Friday, August 15, 2008

Happiness

I'm at a weird place right now, and even deciding where to start to explain it is tough.

I'm just not happy.

Even in saying that, I feel I have to take stock in what I DO have:

I love my wife, she's wonderful. She's everything I always wanted in a partner.

I have a job that pays well for the work that I do -- I'm essentially paid for what I am able to do when the situation arises, not what I'm physically doing all day.

I have a pretty new house, it's only a few years old and in great shape (no need for major repairs). It's not as big as it could be, but it's cheap.

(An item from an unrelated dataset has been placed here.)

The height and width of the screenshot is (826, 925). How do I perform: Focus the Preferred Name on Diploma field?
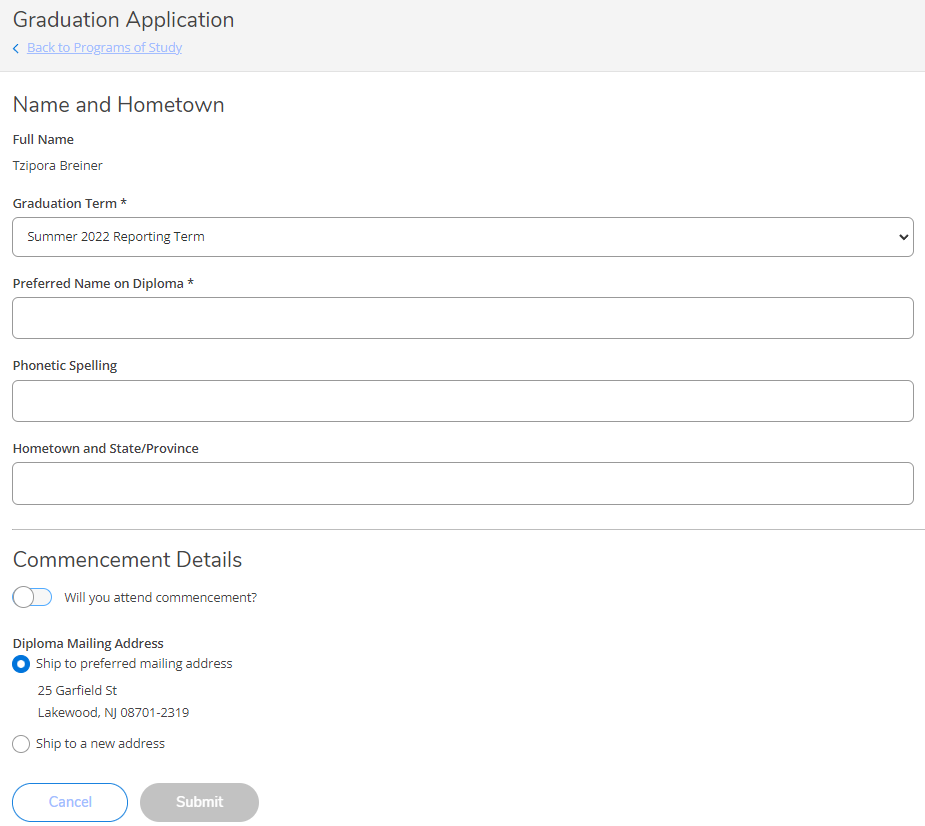tap(462, 318)
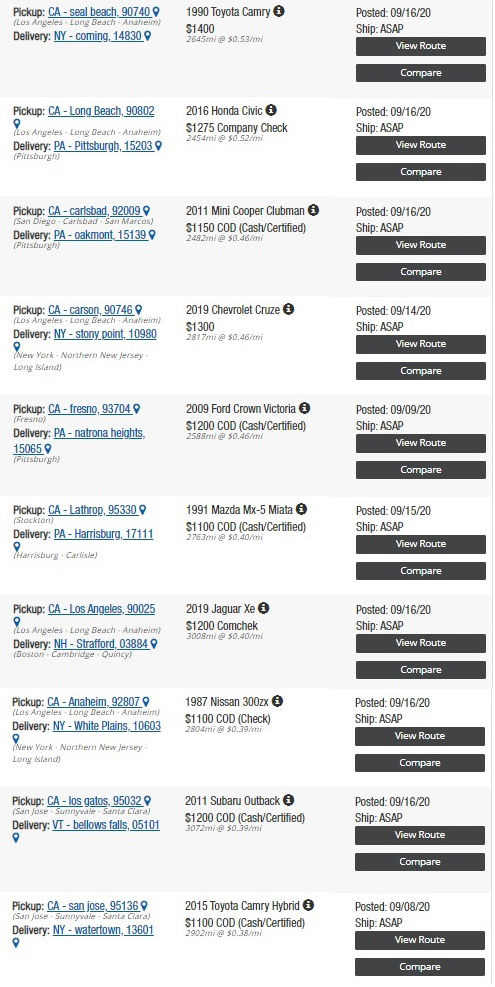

I drive a decent car, a 2001 Honda Accord, and my wife drives an '05 Accord. They're both safe, relatively fuel-efficient, and the car payment for the '01 is only $200 a month.

We're healthy (as far as we know).

We're not poor.

We have stuff (3 computers, 50" plasma TV, high definition channels, a washer and dryer, a dishwasher, etc...)

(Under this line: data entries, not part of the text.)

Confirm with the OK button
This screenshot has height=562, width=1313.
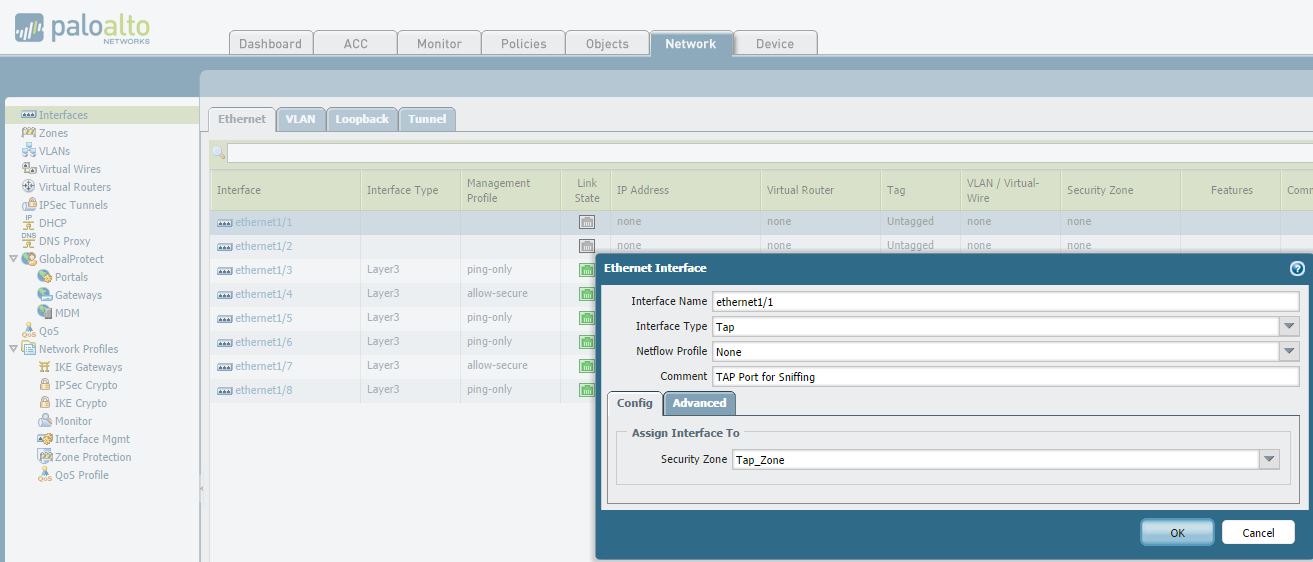(x=1177, y=532)
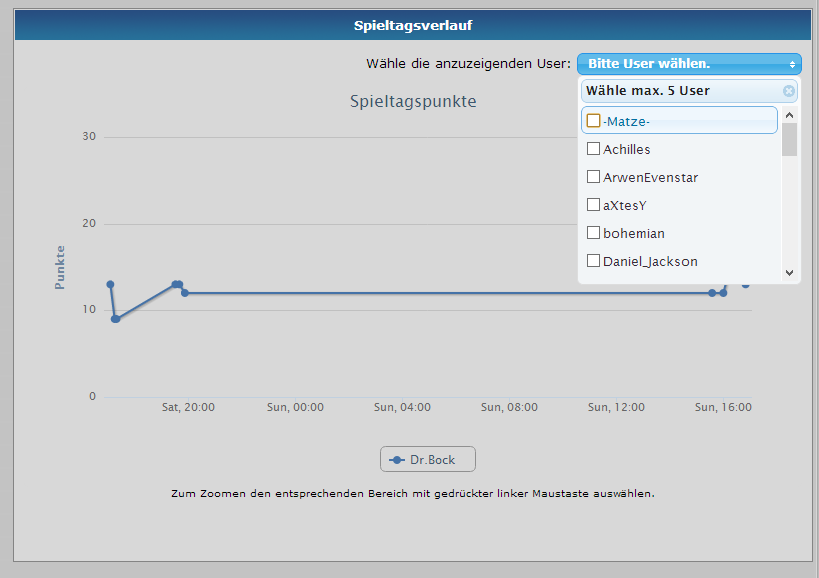The image size is (819, 578).
Task: Check the ArwenEvenstar box
Action: [x=594, y=177]
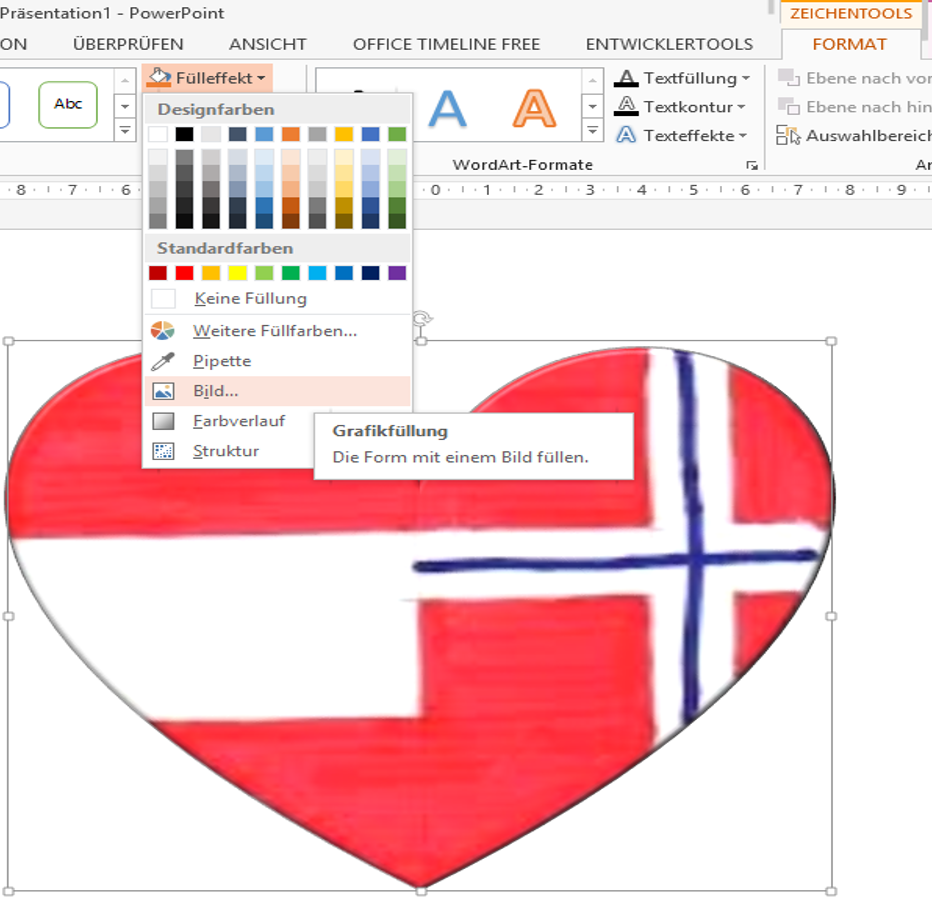
Task: Open Weitere Füllfarben color wheel icon
Action: pos(162,331)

I guess what I'm saying here is that I have no clear reason to not be happy. I have all I need.

But it doesn't seem to be enough.

There's an emptiness. There's want.

I'm finding myself constantly wondering what it is that I need, what I am looking for, what it is that I'm missing.

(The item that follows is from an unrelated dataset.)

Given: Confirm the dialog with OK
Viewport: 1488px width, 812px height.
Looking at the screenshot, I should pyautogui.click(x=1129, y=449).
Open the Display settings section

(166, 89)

I wonder if I'm unfulfilled somehow.

I wonder if I'm just self-absorbed.

I wonder if I've just been conditioned to believe I need more (wouldn't you LOVE to have a bigger house, a nicer car, better clothes, a bluetooth/MP3/GPS phone, hardwood floors, a well-stocked liquor cabinet, cool shoes, expensive toys? We're BOMBARDED every day by ads telling us we should HAVE IT ALL).

I'm frustrated. I know I should be happy, content. But I'm not.